The first batch of the AstraZeneca vaccine against COVID-19 has arrived in Taiwan, but many Taiwanese are more worried about the news than relieved.
The concerns are born of news that many medical professionals in Europe inoculated with the AstraZeneca vaccine have fallen ill; that the vaccine is ineffective for those aged 65 or older; that the South African government has halted the vaccine’s rollout; and that Norway, Denmark, France, Germany, Italy and South Korea have temporarily suspended AstraZeneca inoculations of people aged 65 or older.
It is important to clarify at the outset that the medical workers in Europe did not necessarily take time off for fever and headaches after being inoculated with the AstraZeneca vaccine.
Also, Japan’s vaccination program, which began on Feb. 17 and uses the Pfizer-BioNTech vaccine, is being conducted in groups, based on the need to avoid staff shortages at hospitals and the belief that about one in seven of those vaccinated would need to take time off.

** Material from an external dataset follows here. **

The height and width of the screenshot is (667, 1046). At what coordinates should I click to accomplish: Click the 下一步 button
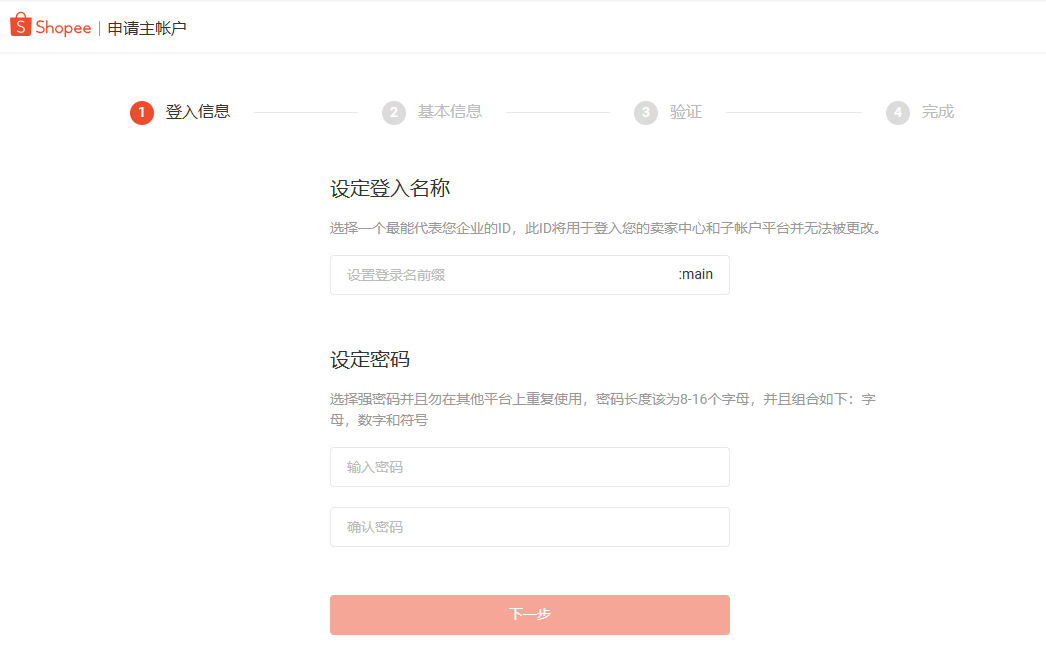(x=529, y=614)
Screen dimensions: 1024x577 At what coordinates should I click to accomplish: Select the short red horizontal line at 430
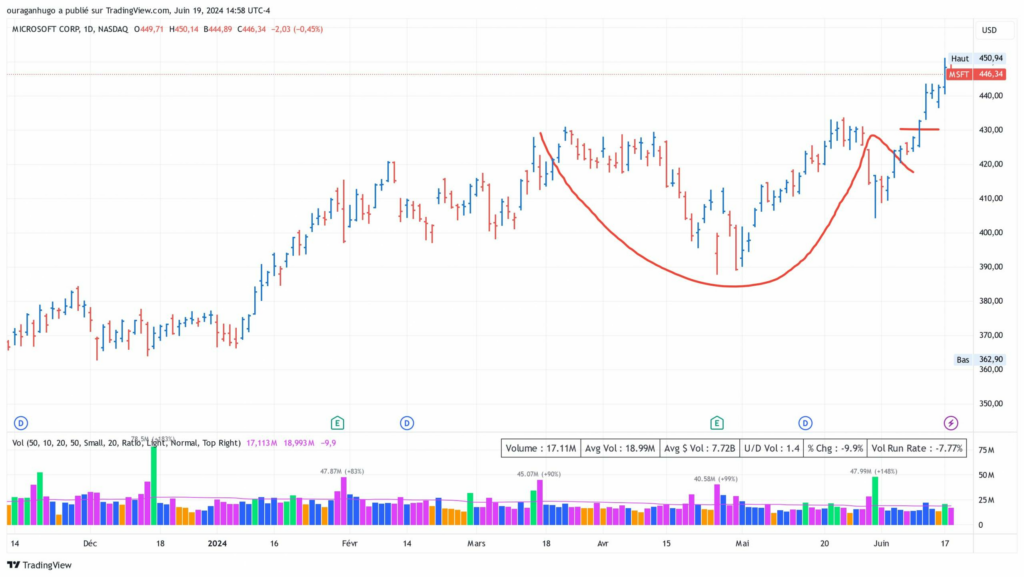[x=919, y=129]
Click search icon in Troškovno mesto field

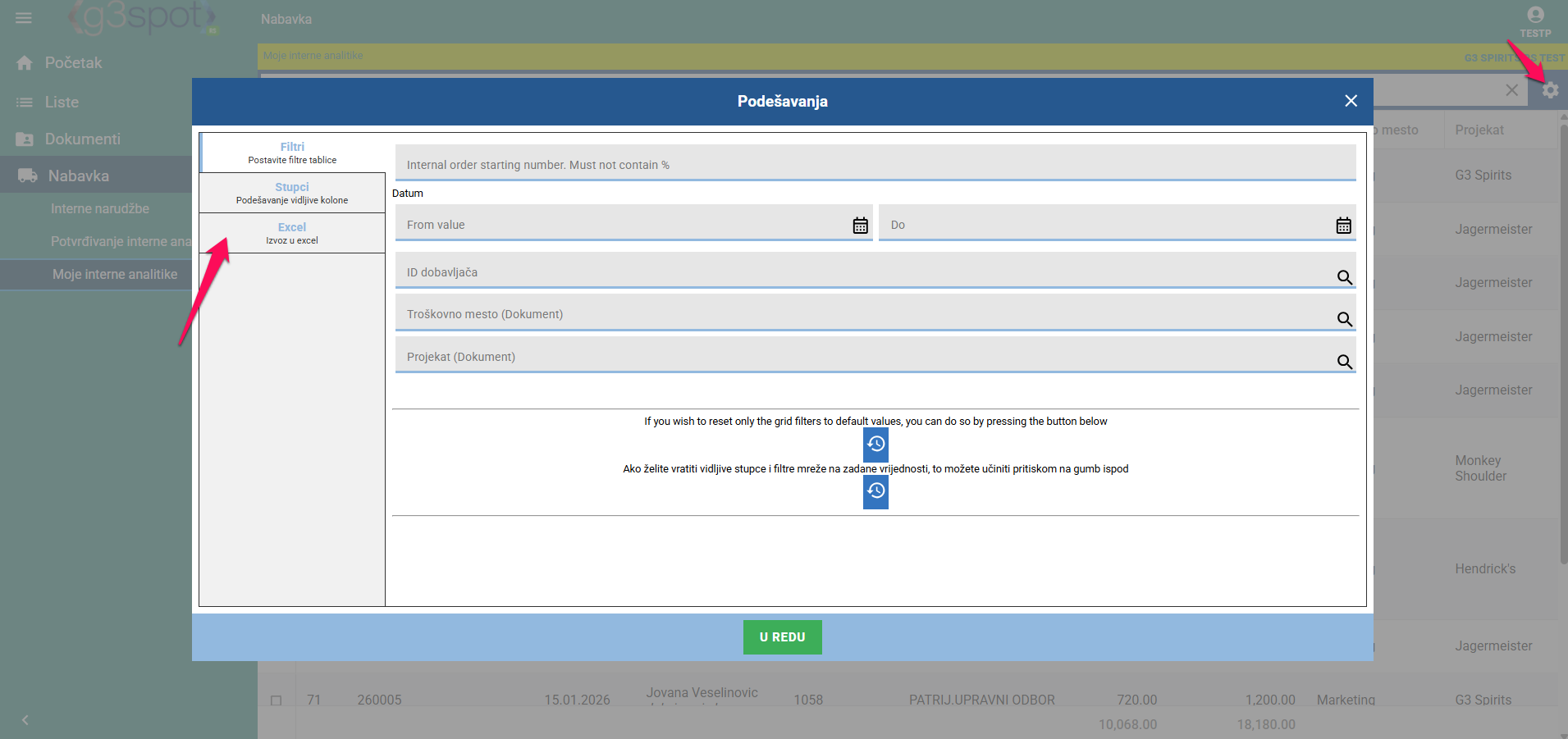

The AstraZeneca, Russia’s Gamaleya Sputnik and the US’ Johnson & Johnson vaccines are all viral vector vaccines, which the US’ Operation Warp Speed program categorizes as type 2 vaccines.
With type 2 vaccines, DNA material — with instructions to create the protein spikes that form on the surface of the novel coronavirus — is taken and modified before being placed inside a chimpanzee adenovirus-based vector that is unable to replicate itself.

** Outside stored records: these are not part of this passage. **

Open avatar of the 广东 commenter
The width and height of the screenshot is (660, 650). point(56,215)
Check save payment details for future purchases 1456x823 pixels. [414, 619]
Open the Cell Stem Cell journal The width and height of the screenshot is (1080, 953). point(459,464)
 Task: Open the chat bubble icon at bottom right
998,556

When the vaccine is injected into the human body it enters cells, carried on the adenovirus vector, and then goes about replicating the novel coronavirus’ protein spikes.
These then induce the body’s immune system to produce neutralizing antibodies to fight the protein spikes, as well as stimulate the body’s T-lymphocytes to produce a tissue immune response, thereby creating a double immunity function.

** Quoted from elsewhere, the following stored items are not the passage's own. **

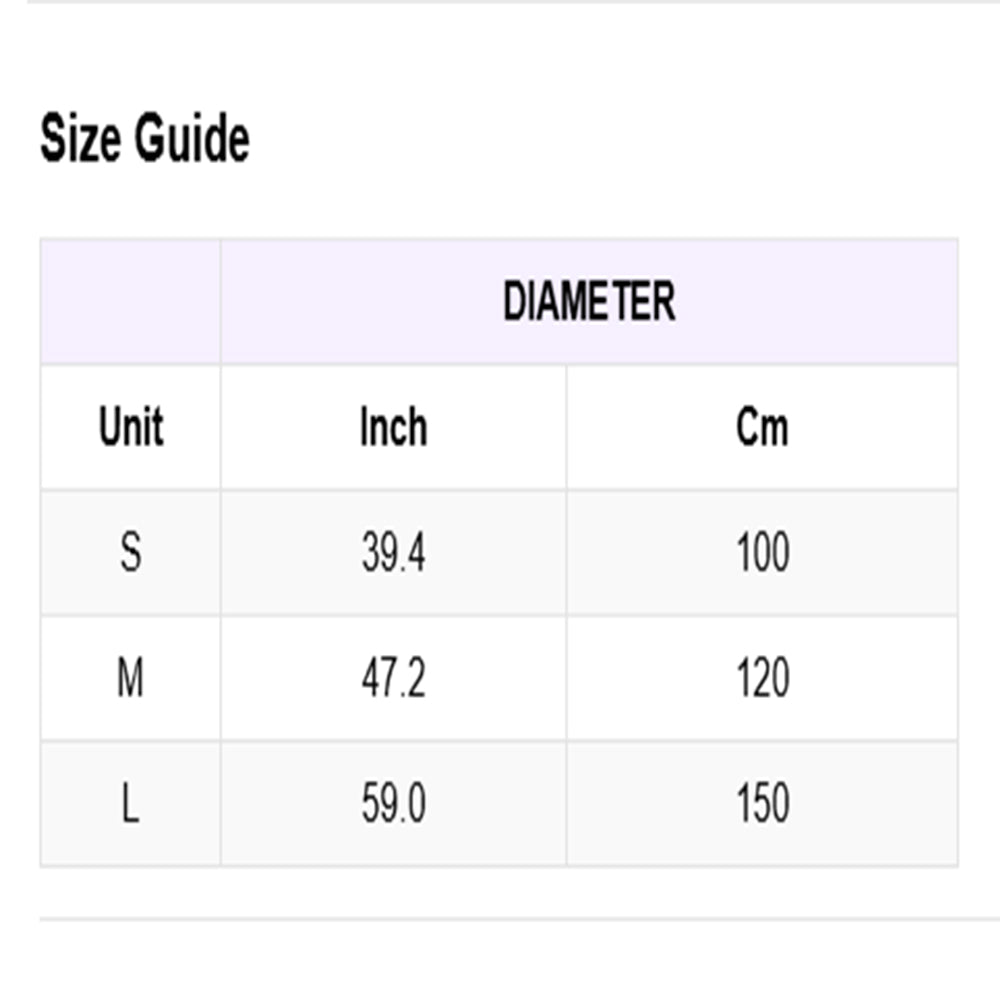Click the 120 cm value
The height and width of the screenshot is (1000, 1000).
(762, 679)
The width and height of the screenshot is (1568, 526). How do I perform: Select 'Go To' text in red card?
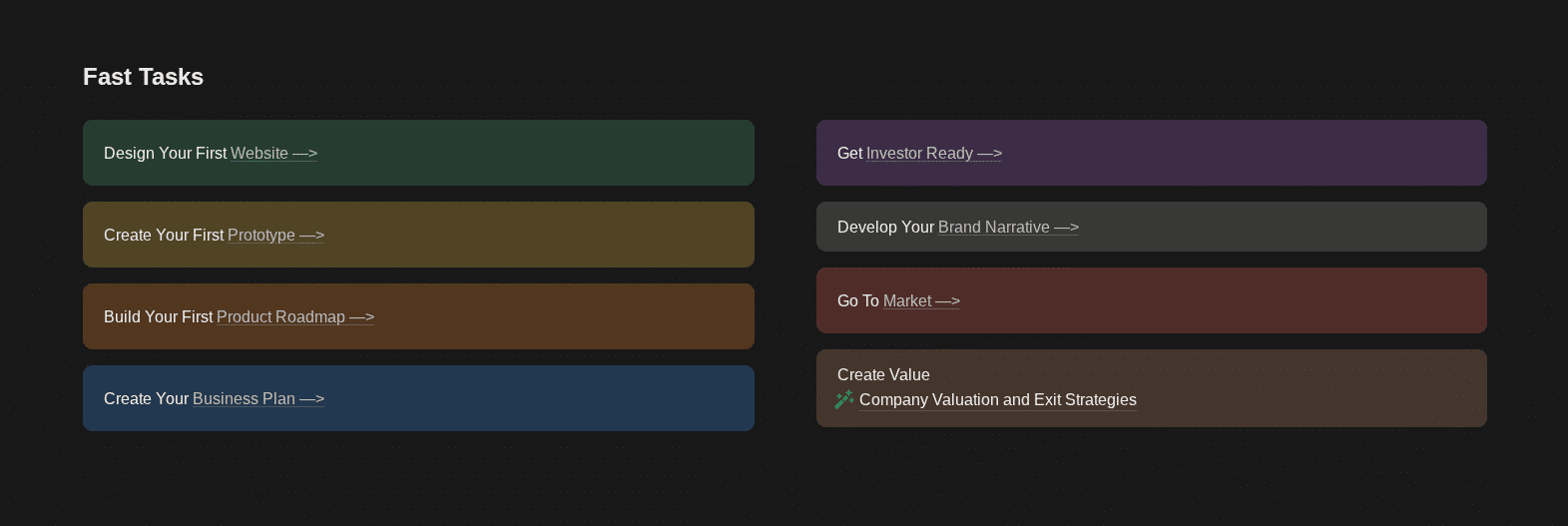[x=857, y=301]
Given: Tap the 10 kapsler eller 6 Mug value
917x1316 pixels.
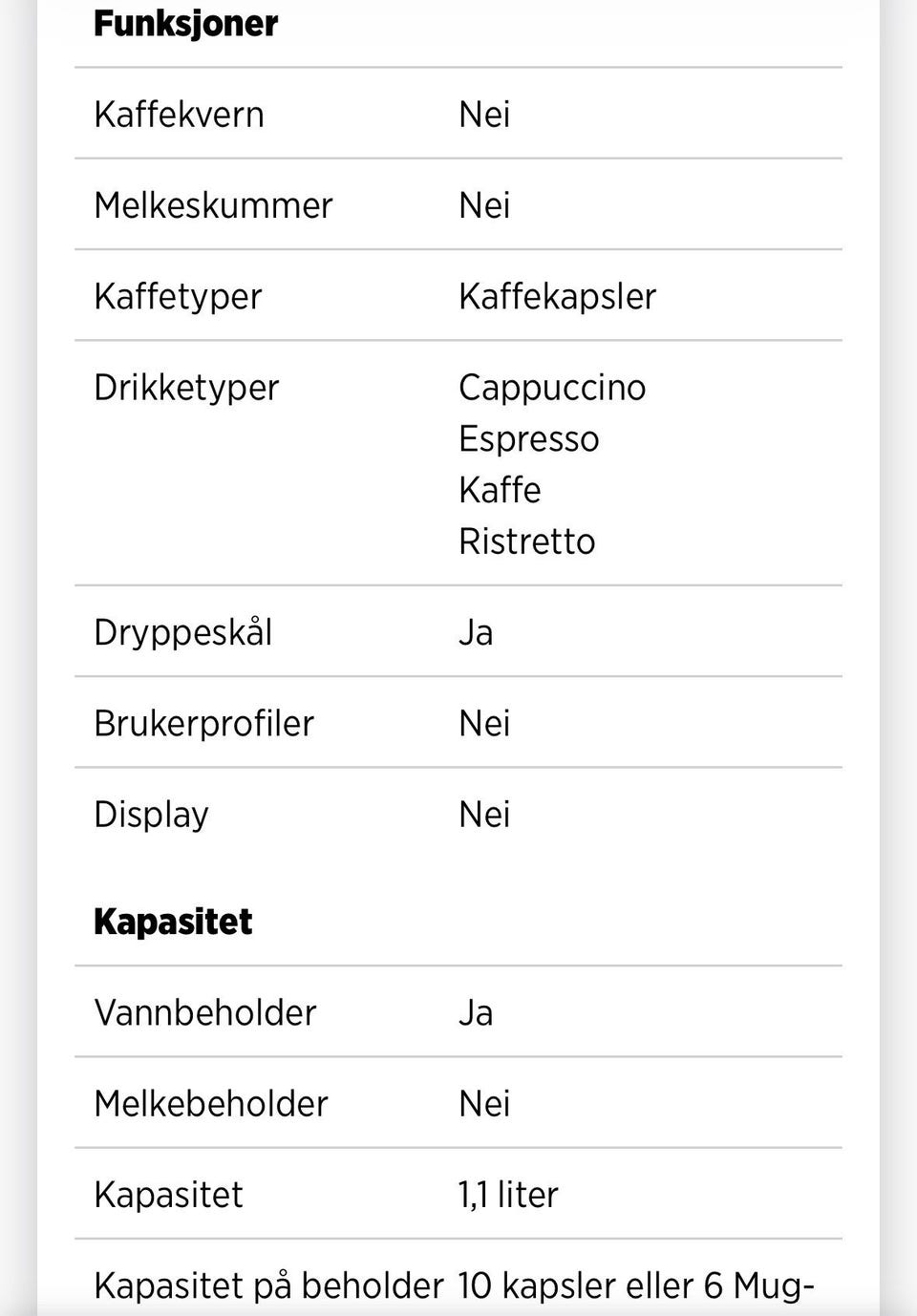Looking at the screenshot, I should click(x=635, y=1285).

The Russian vaccine uses two human adenoviruses, reducing the chance of the efficacy of either dose being affected by adenovirus antibodies present in the body.
For phase 3 clinical trials of the AstraZeneca vaccine, conducted in the UK, Brazil and South Africa, more than 23,000 adults were recruited, but only 9.7 percent were aged 65 or older.
The participants in the South African trial possibly had antibodies for the chimpanzee adenovirus, which would have impeded the vaccine’s efficacy. The older the individual, the more likely that the antibodies were present and that more of them were present, affecting the ability of the vaccine to provide the intended protection.
Their bodies would have produced antibodies against the chimpanzee adenovirus following the first dose, thereby impeding the efficacy of the second dose. As a result, halving the first dosage actually increased the protection it offered to 90 percent, and extending the intervening period before administering the second injection also led to more protection.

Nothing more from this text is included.